Help me understand the performance numbers I am seeing

Hi, so I am trying to figure out the maximum number of triangles I can have in my scene without killing performance. I’ve been doing some tests.

First I started out with a huge 1.5 million triangle mesh and this was the result: Imgur: The magic of the Internet

Note a GPU frame time of ~72ms - very slow

So then I look a reduced version of the same mesh at about 23k triangles and made 216 copies of it for a total of 5 million triangles! This was the result: Imgur: The magic of the Internet

Note a GPU frame time that is faster than the one single huge mesh of ~53ms

What is going on here? I thought maybe lighting was to blame, maybe lighting was causing the huge mesh to degrade in performance whereas the smaller meshes were getting some lighting optimizations that were helping them out so I deleted all the lights in the scene and created a material that is just white emissive which I thought would isolate any lighting related performance problems and then I got this: Imgur: The magic of the Internet

Basically the same gpu time as before.

None of these meshes have any LODs I just imported a raw mesh with no other LODs (Unreal Engine doesn’t try to automatically reduce meshes and create LODs right??)

Anyways if anybody could explain to me why the first mega mesh is so much slower than the 216 normal meshes despite having a way lower total triangle count I would greatly appreciate it. This is on an iPhone 6s if it matters.

tris count hasn’t been a problem for game engines for a while now, what is a huge problem is triangles smaller than 2x2 pixels, it causes massive performance drops. that is one of the major reasons for lods. as the mesh gets smaller in screenspace Lods reduce the poly count and your polys get bigger (lower res mesh have larger polys) and avoids tris in 2x2 pixels
the next problem for gpu’s is draw call count and over draw

UE4 can create lods automatically but it can be done in static mesh window :slight_smile:
and yea - you can go to overdraw optimization viewmode and look why highpoly mesh is trouble :slight_smile:

It is my understanding that the tile based renderer that the iPhone 6s uses completely eliminates overdraw with opaquely blended materials, so there must be something else going on here

These meshes don’t have any LODs defined, are the LODs automatically generated? What is a screenspace LOD? How are they generated?

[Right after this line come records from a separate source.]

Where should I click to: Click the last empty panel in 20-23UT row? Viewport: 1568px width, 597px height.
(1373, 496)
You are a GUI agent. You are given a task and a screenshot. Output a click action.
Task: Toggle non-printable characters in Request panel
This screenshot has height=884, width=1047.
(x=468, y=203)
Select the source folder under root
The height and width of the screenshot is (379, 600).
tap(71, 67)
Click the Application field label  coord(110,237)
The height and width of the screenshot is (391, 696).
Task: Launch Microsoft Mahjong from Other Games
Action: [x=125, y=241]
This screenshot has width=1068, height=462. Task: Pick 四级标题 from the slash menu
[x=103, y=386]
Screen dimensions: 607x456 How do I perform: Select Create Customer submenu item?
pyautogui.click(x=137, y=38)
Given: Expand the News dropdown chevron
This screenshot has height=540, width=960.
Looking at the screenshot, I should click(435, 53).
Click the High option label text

Xcode has quite good performance capture tools. What kind of numbers xcode show?
There is blog that explain quickly ios gpu tools.

I could guess that for some reason PowerVR GPUcannot get good utilization if all the work for the GPU is coming from single draw call. What kind of performance numbers you get if you just split that exact high poly mesh to multiple pieces that cover exact same screen area. IPhone6s is bit tricky because clock rate can be lowered because of the battery problems. XCode gpu tools should get rid of that variable clock rate but I am not sure.

xcode is crashing whenever I try to profile the game :frowning: I’m using xcode 9.2, I didn’t look into it much though I will give it another shot and see if I can find something. I’ll try splitting it up into multiple meshes too and see what happens.

So I just split the mesh up into 4 pieces and I got a good performance improvement! Check out the attachments. 18.5 to 23 fps! I’ll try profiling it later to try and get some more detailed numbers but this is good for now, it looks like number of polies isn’t really a problem as long as it isn’t in one huge draw call.

I have a follow up question though, how many draw calls are too many draw calls? I wonder if I could keep splitting this mesh to keep seeing performance gains.

typical desktop gpu’s can handle 3-4k calls. when you cut the mesh up, if any parts are hidden behind others they will be culled, id guess thats why you get frame time decrease.

The triangle count was actually greater with the cut up mesh though, so I don’t think it was rendering less, unless I am not understanding the information provided with the stat Engine command.

I noticed that you need to disable async load thread and event driven loading for iOs debugging,

Edit: I really should report this bug for Epic. Because this is default setting and it took some time to figure out that what was the problem.